Extracted data entries

==============================

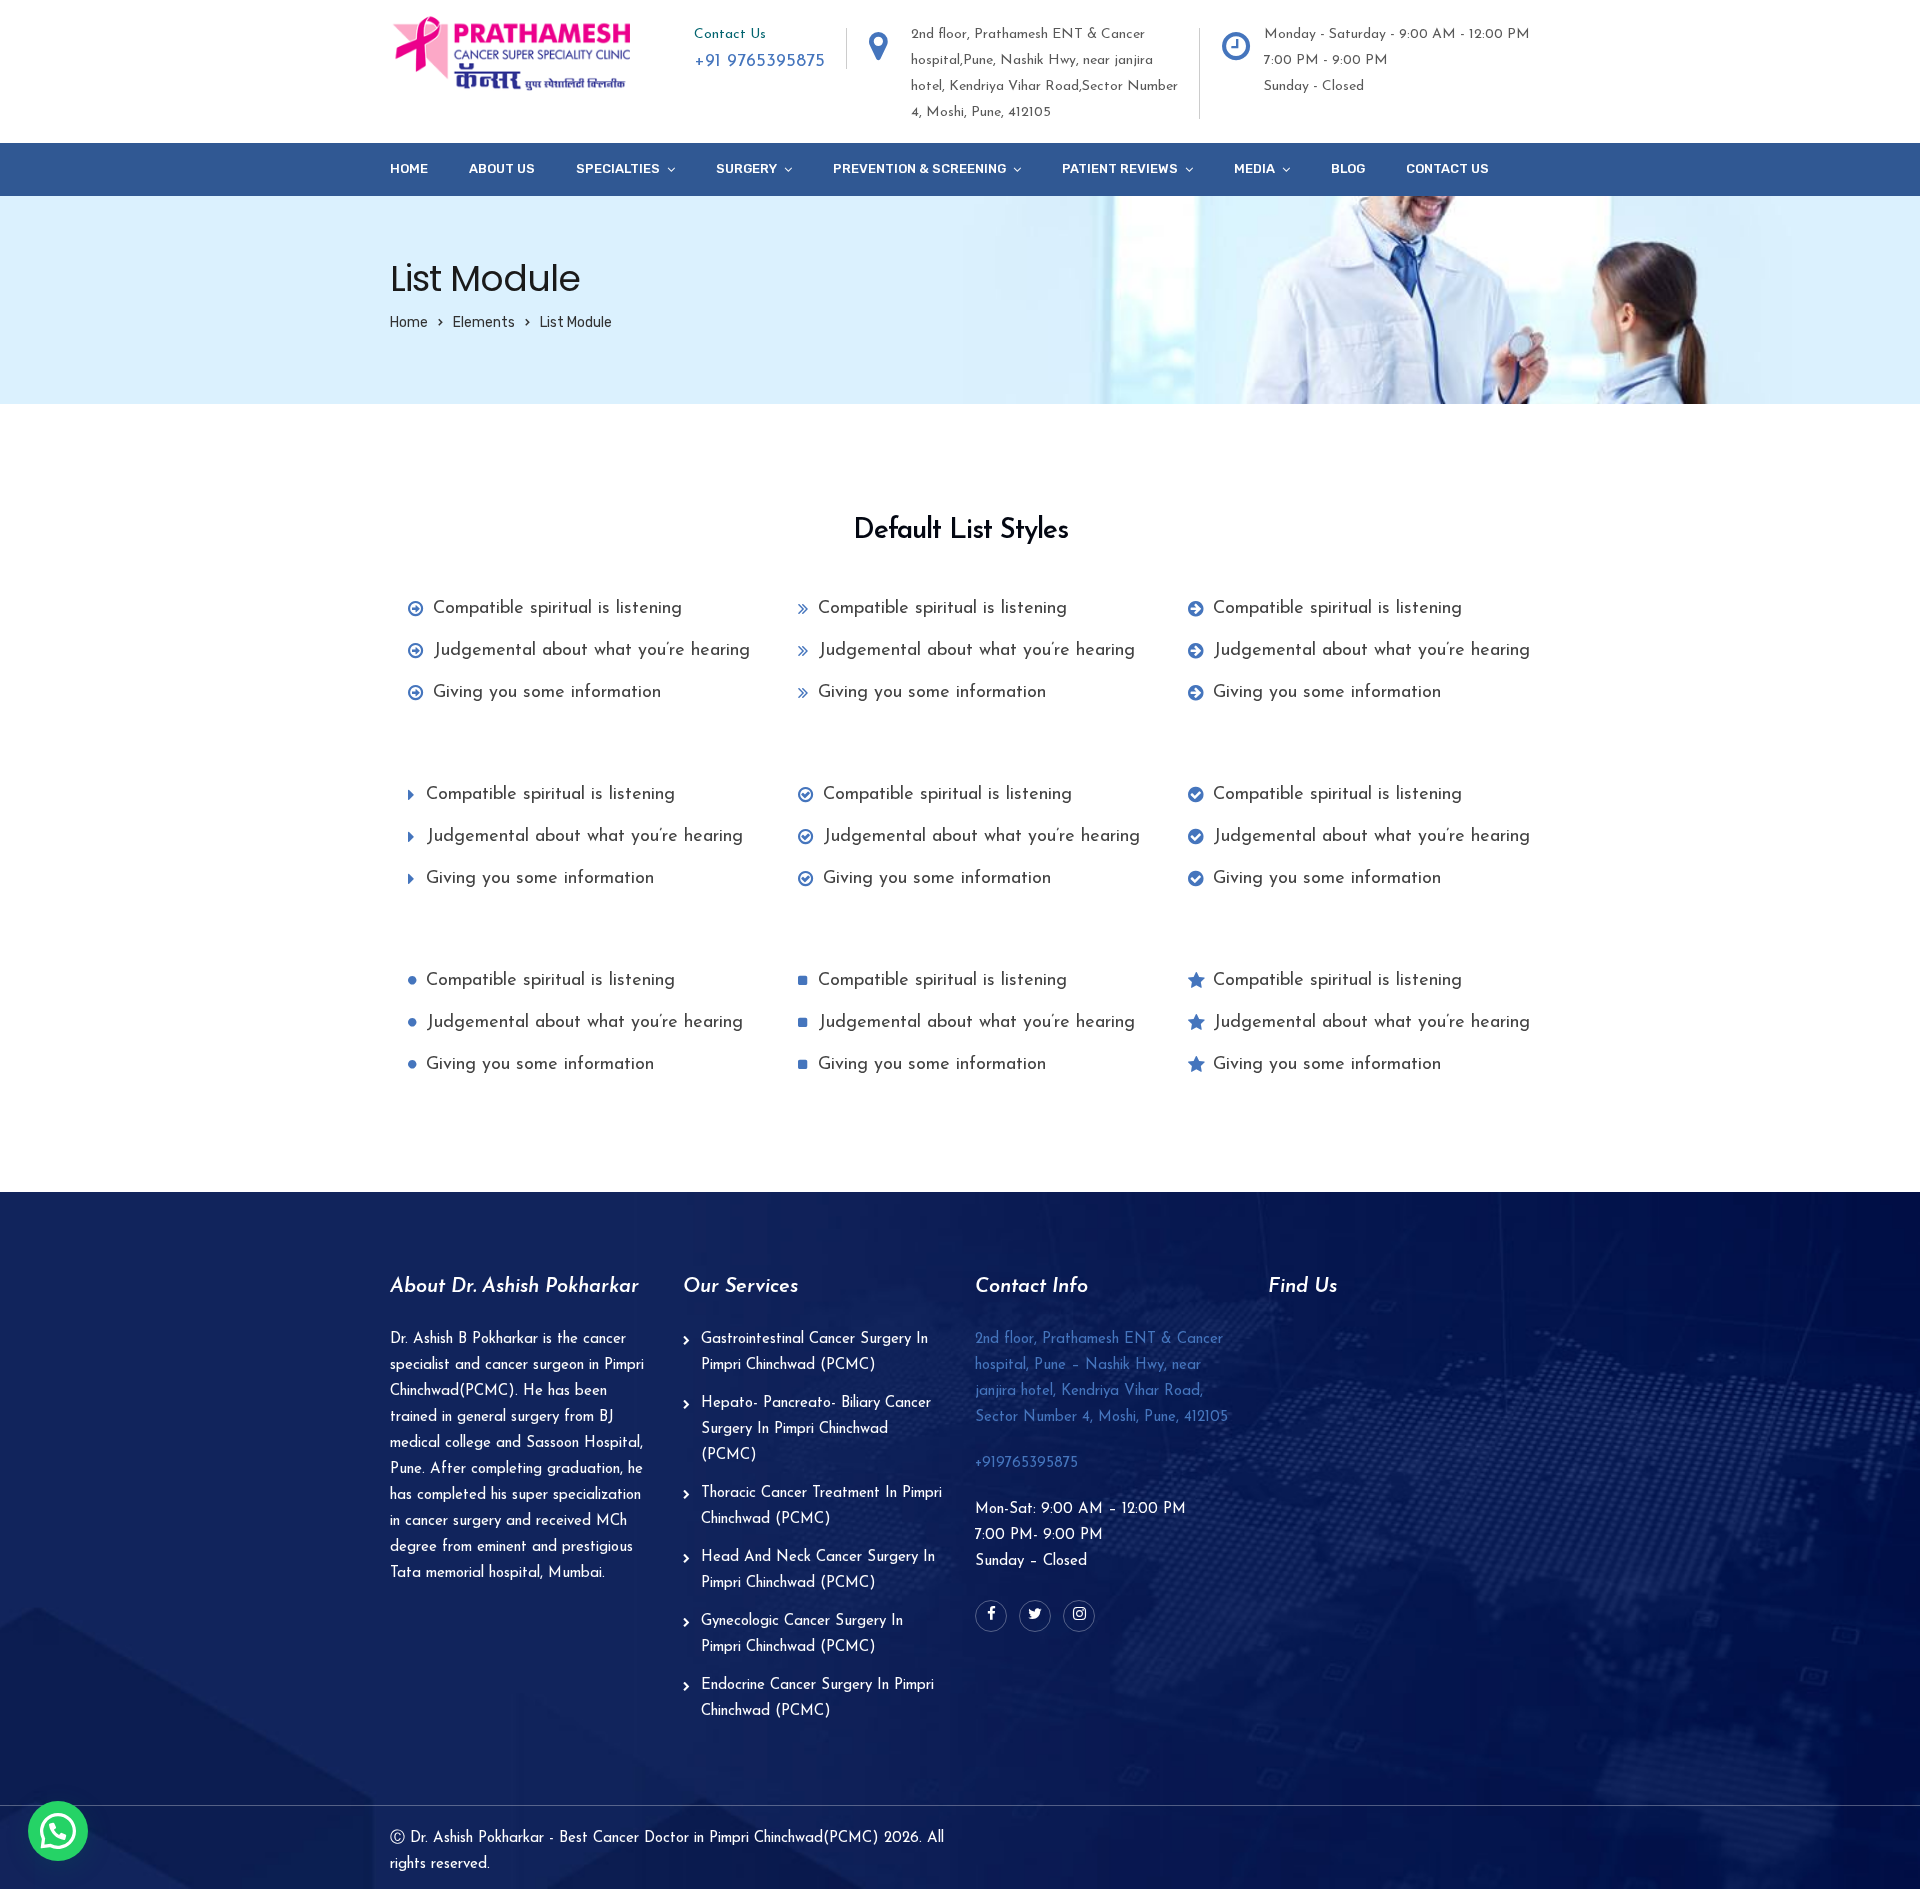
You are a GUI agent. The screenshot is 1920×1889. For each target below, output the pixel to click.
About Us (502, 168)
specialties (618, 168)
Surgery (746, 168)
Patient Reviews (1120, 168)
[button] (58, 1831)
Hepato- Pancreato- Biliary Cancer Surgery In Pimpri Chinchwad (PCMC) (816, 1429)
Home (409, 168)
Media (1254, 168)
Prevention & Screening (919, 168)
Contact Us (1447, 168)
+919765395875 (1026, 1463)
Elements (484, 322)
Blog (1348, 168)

==============================

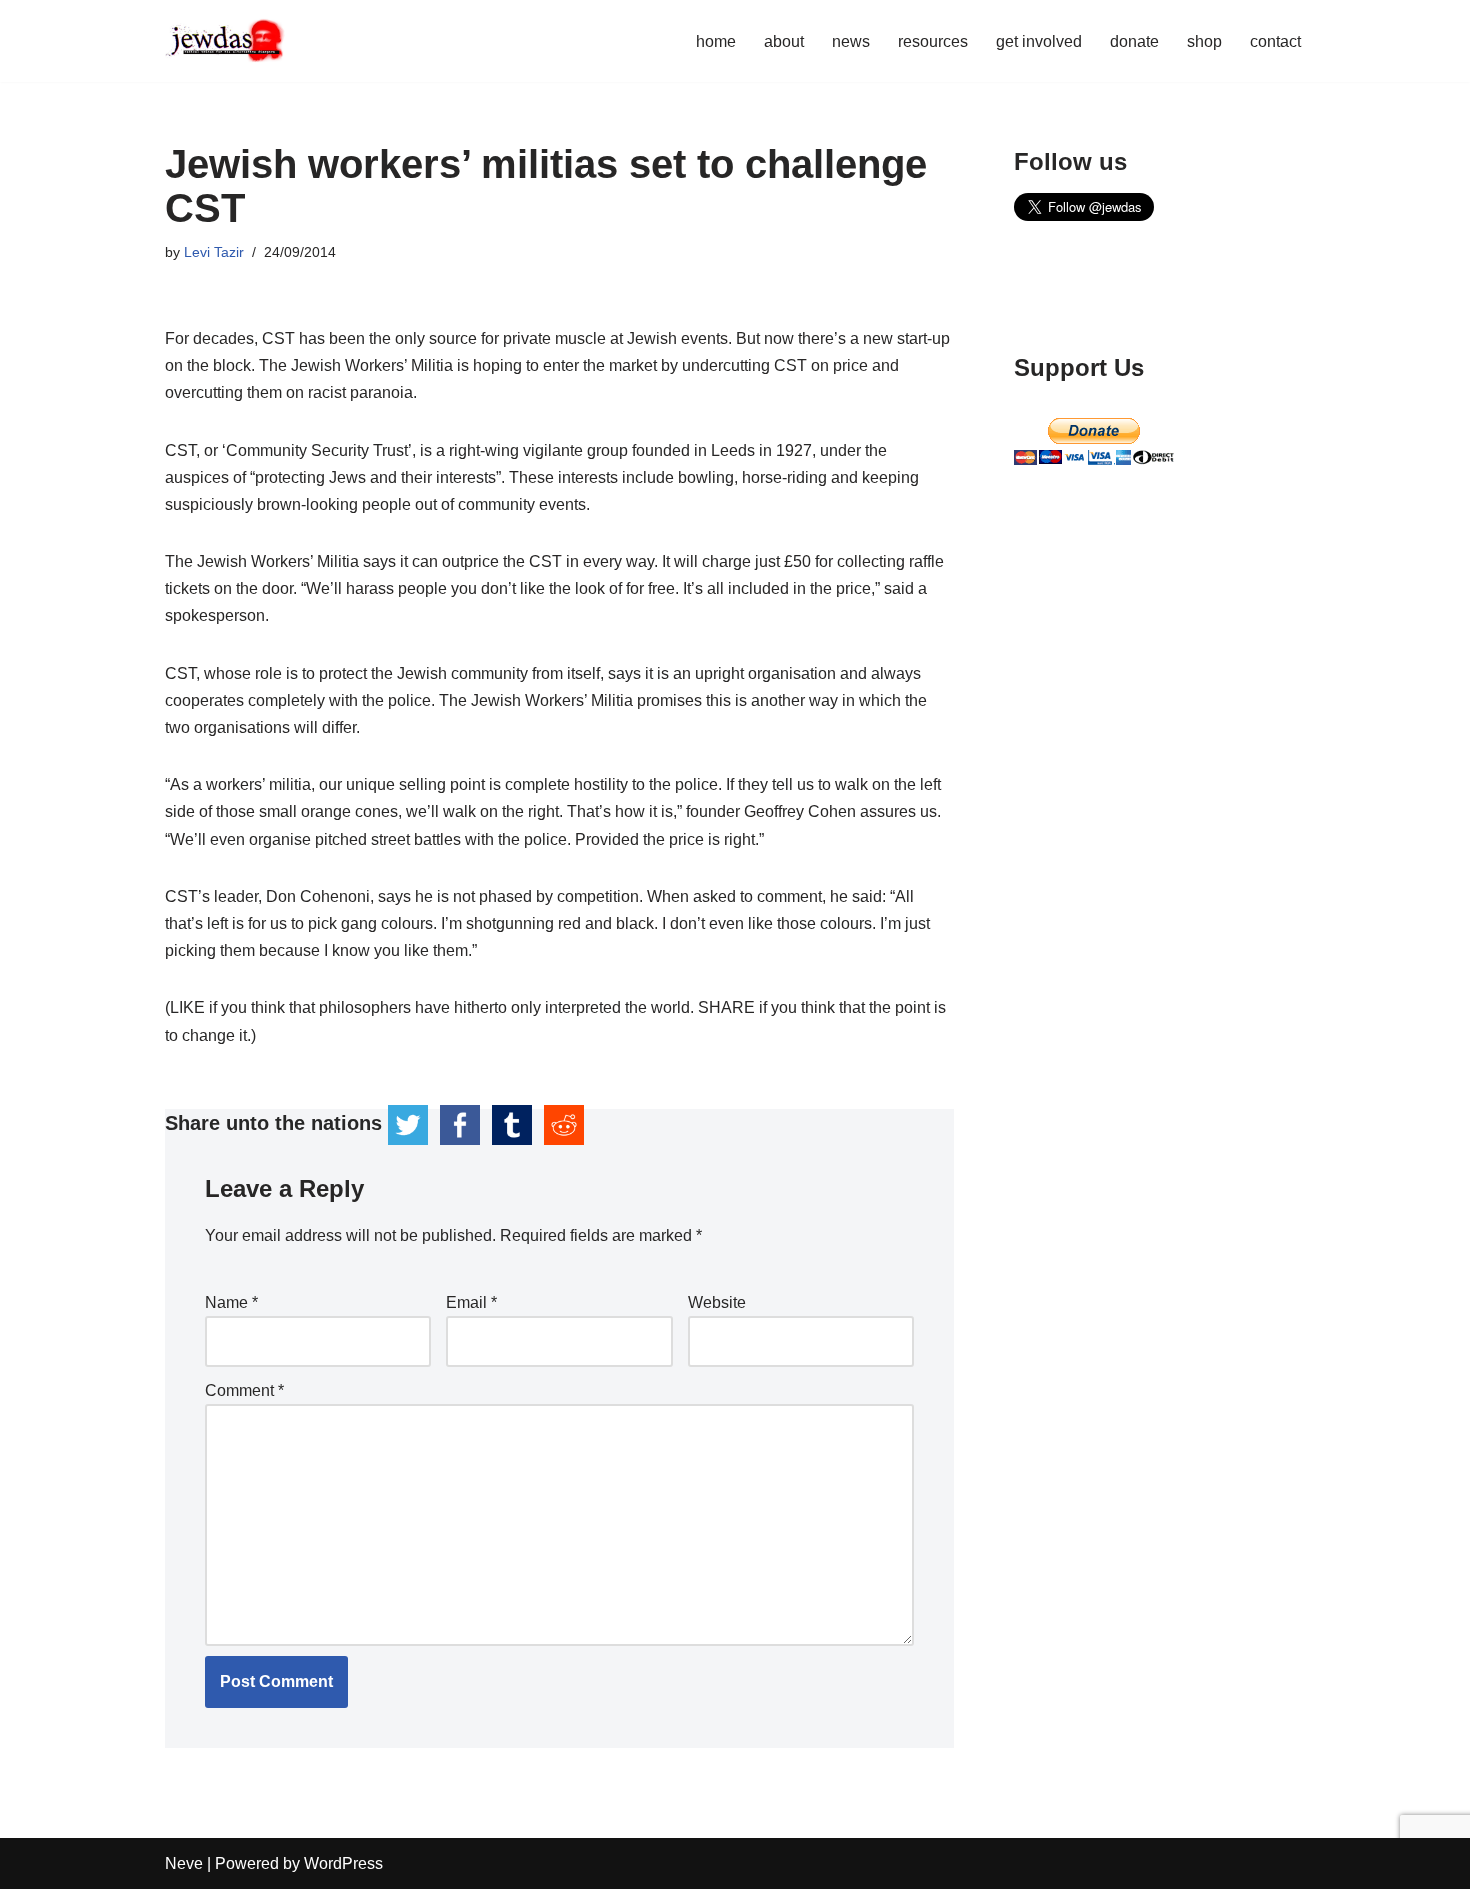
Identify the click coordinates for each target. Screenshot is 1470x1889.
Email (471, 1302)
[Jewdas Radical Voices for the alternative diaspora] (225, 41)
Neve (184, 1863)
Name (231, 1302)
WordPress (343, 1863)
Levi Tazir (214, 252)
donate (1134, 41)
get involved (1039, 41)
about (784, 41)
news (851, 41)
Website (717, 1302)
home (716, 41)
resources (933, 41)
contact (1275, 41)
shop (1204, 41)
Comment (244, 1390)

==============================

**PROBLEM TO WORK ON:** From the records above, transcribe exactly the run of lines that opens with the line holding "Patient Reviews (1120, 168)" and closes with the line holding "Blog (1348, 168)", both included.

**YOUR RESPONSE:**
Patient Reviews (1120, 168)
[button] (58, 1831)
Hepato- Pancreato- Biliary Cancer Surgery In Pimpri Chinchwad (PCMC) (816, 1429)
Home (409, 168)
Media (1254, 168)
Prevention & Screening (919, 168)
Contact Us (1447, 168)
+919765395875 (1026, 1463)
Elements (484, 322)
Blog (1348, 168)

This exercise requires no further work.